JSON Processing: Jackson handles JSON serialization/deserialization, including HAL and HAL-FORMS formatting.

Request Flow Example

Here’s how a request flows through the Application Server components:

Request: GET /invoices?department=sales&_sort=date,desc

  1. REST Layer:

    • Parses request: collection=invoices, filter={department:sales}, sort=[date,desc]
    • Extracts JWT from Authorization header
    • Queries for “invoice” entity definition (matching the invoices path)
    • Parses authorization expressions from JWT
  2. Domain Layer:

    • Receives: entity=invoice, filter={department:sales}, authorization={}
    • Combines search filter with authorization expressions
    • Requests paginated query from Query Engine
  3. Query Engine:

    • Generates SQL: SELECT * FROM invoices WHERE department='sales' AND <auth filter> ORDER BY date DESC LIMIT 20
    • Executes against PostgreSQL
    • Returns result set
  4. Domain Layer:

    • Converts database rows to domain objects
    • Returns to REST Layer
  5. REST Layer:

    • Formats as HAL JSON with _links and _embedded
    • Adds HAL-FORMS templates for available actions
    • Adds pagination links (next, prev, first)
    • Returns HTTP response

Throughout this process, the only application-specific information is the model definition—the code executing these steps is identical across all applications.

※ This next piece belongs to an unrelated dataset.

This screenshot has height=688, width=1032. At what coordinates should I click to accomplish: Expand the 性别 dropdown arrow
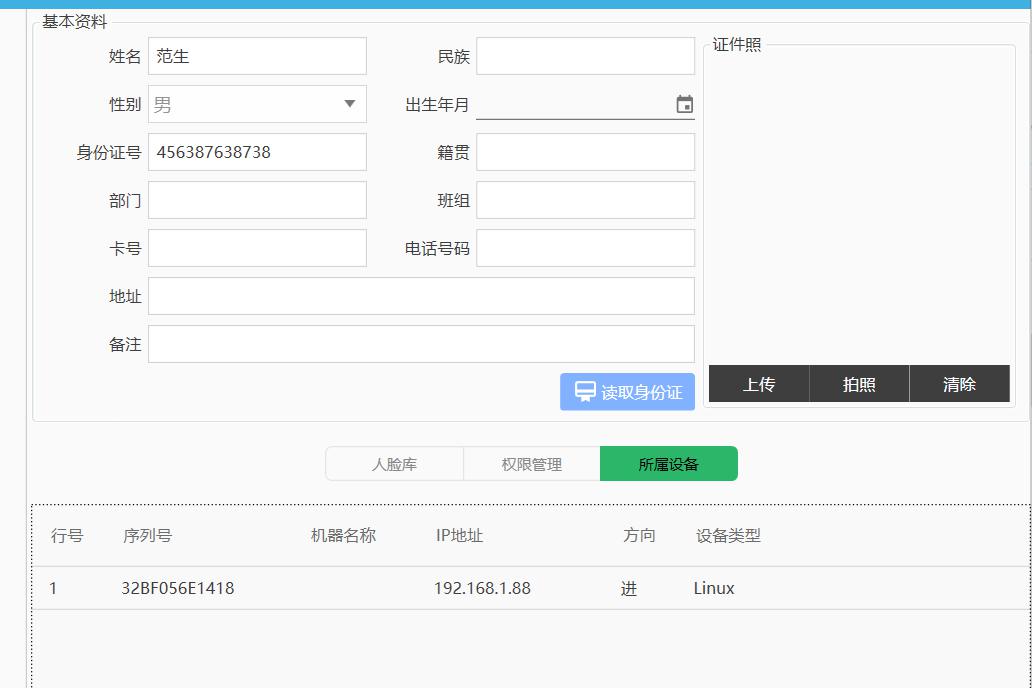coord(349,104)
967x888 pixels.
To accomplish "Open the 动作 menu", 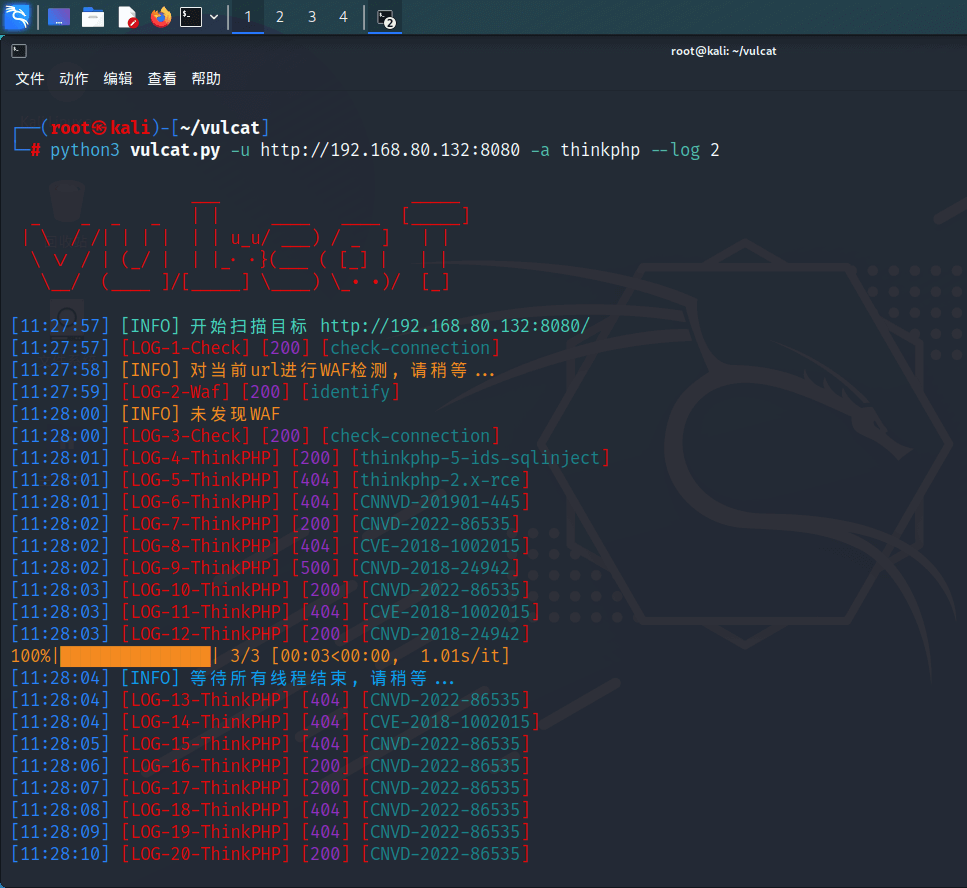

Performance Characteristics

Query Performance: Database queries are the primary performance bottleneck. The Query Engine generates efficient SQL that leverages indexes. Authorization filters are pushed down to SQL WHERE clauses, minimizing data transfer.

Memory Usage: The application model is cached in memory, but it’s typically small (kilobytes to low megabytes). Content is streamed instead of entirely loaded in memory.

Horizontal Scaling: Application Servers are stateless (except database connections). Adding replicas linearly increases throughput. Database connection pooling prevents connection exhaustion.

Summary

The ContentGrid Application Server provides a sophisticated runtime that generates complete REST APIs from application models. Its layered architecture cleanly separates concerns:

  • REST Layer handles HTTP and hypermedia formatting
  • Domain Layer enforces constraints
  • Query Engine translates models to efficient SQL
  • Content Store abstracts binary content storage
  • Application Resolver provides model definitions

The configuration-driven approach, combined with dynamic query construction and OPA integration, enables rapid development and consistent operations while maintaining performance and security.